High frequency response is considerably better than the full version shown in Figure 1, and easily extends to 12kHz. Believe it or not, but it's even possible to leave out C3 (1nF) and C8 (10nF). I have tested the circuit extensively with no filters at all (apart from what I assume to be the switched capacitor filters using C4 and C9), and with short delays there is almost no visible noise, and no audible noise. With long delays, if there is considerable HF content in the audio signal, you will hear distorted sibilances and some other artifacts. In general though, I'd be perfectly happy to use it just as shown. For guitar (or other musical instrument applications), it would be better to increase the value of R5 back to 2.7k. This will roll off the higher frequencies, but the echo/reverb effect is more natural, Real echoes usually have a rapidly diminishing HF content, as these signals are absorbed easily - even by the air itself.
I included the 'repeat' pot and connections in this, and it's done in exactly the same for the version shown in Figure 1, except it's not shown. This is the basis for a reverb or echo effect, but as noted below, a single delay does not make a nice sounding reverb or echo. Also not shown is a method of modulating the clock frequency and hence delay time. This can become the basis for a tremolo circuit, but if used for that there will be a delay between striking a note and hearing it - this is surprisingly easy to hear (and makes it hard to play, even with only 50ms delay). Try standing 17 metres from the speakers and trying to play normally - it's not easy!
I'd love to be able to claim that it can be used for flanging effects as well, but the minimum delay is simply too great, and it won't work in this role. This is the one major complaint I have with the PT2399 - the minimum delay is too long, precluding it from many applications.

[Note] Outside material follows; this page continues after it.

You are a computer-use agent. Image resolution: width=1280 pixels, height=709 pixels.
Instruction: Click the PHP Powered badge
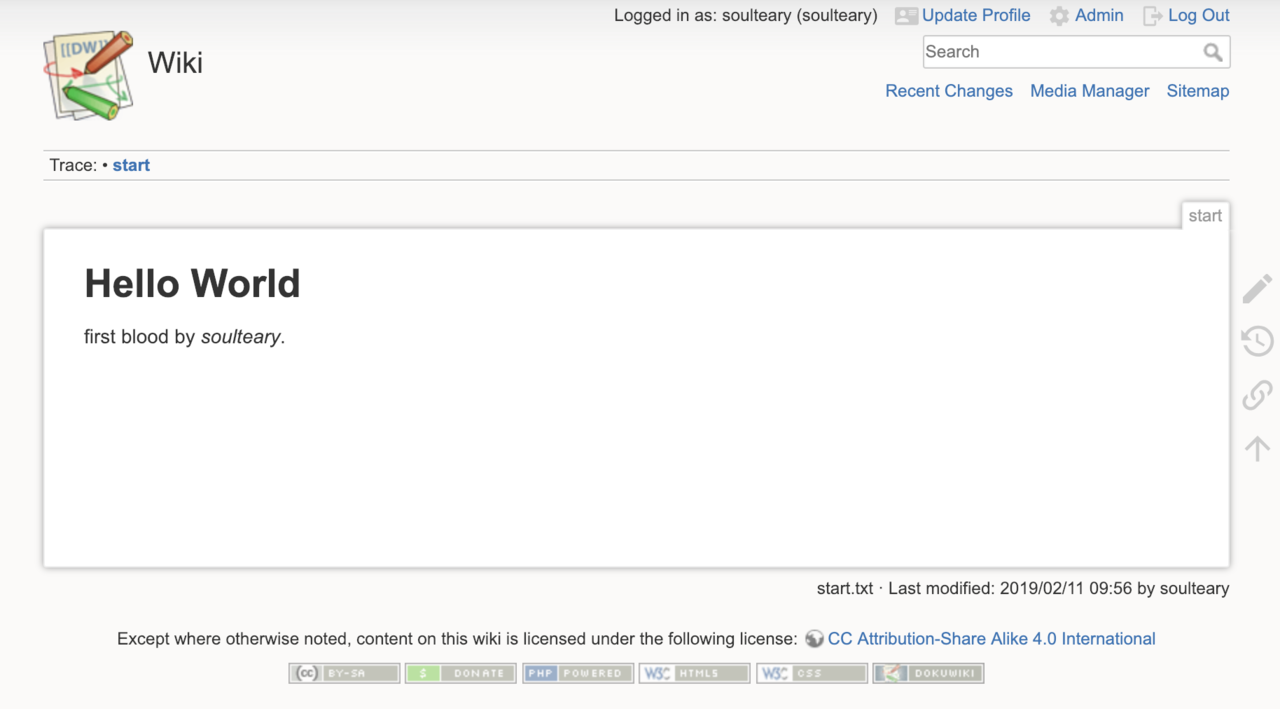coord(578,673)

Figure 4 - Simple Transistor Timing Delay Circuit
If you really want to use the minimum possible delay time (and your IC refuses to start with a low value timing resistor), you can add this simple transistor delay to the timing circuit. The 47µF cap is charged via R1 (10k resistor), and the base is supplied from the R2 (also 10k). Interestingly, the oscillator won't run if the timing resistor is open circuit, but it will start once a connection is made. This is in contrast to operation with a value below 2k - it not only won't start, but it cannot start itself even if the resistance is increased. A lockout condition such as this is unacceptable, so the above circuit was devised to get around it. The delay is about 25ms - long enough for the PT2399 to get its act together. This has been tested fairly extensively, and I'm satisfied that it will solve startup problems with very low values for R10.
The circuit as shown needs to be driven from a low impedance - no more than perhaps 1k. Output impedance is fairly low, but the 2.7k (or 1k) final filter resistor means that the load should be at least 10k. There is one thing that has considerable nuisance value, and that's the limited voltage that the IC can handle. In many cases, it will be necessary to attenuate the signal before it gets to the delay circuit, and boost it again afterwards.

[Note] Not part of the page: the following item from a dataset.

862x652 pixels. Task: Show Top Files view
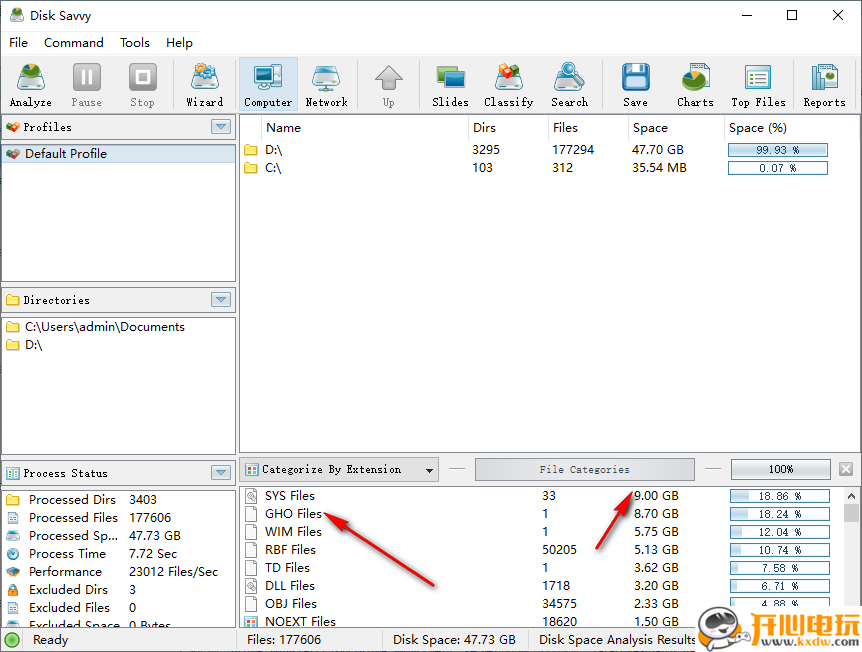758,85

There is no specified maximum level in the data sheet, but testing reveals that it needs to be kept to no more than around 1 Volt RMS. The level must be below the maximum or distortion will be plainly evident. The output from a CD/DVD player is generally about 2V, so you may need to attenuate the input signal by around 10dB, and provide 10dB gain afterwards to get the level back again. It can be reduced (and amplified) more, but at the expense of noise.
The necessary gain (and optional mixing) stages can use basic opamp circuits, or Project 94 ('universal' preamp/ mixer) can be employed for everything.
The following table is taken from the data sheet, and shows the delay time for various values of the timing resistor. I remain unconvinced that the figures shown are necessarily very accurate, and it's certain that there will be variations from one IC to the next. Delay times in excess of 200ms cause audible distortion, shown shaded in the table. You can certainly use the delay with even greater delays than shown, but you will hear the distortion through any halfway decent speakers.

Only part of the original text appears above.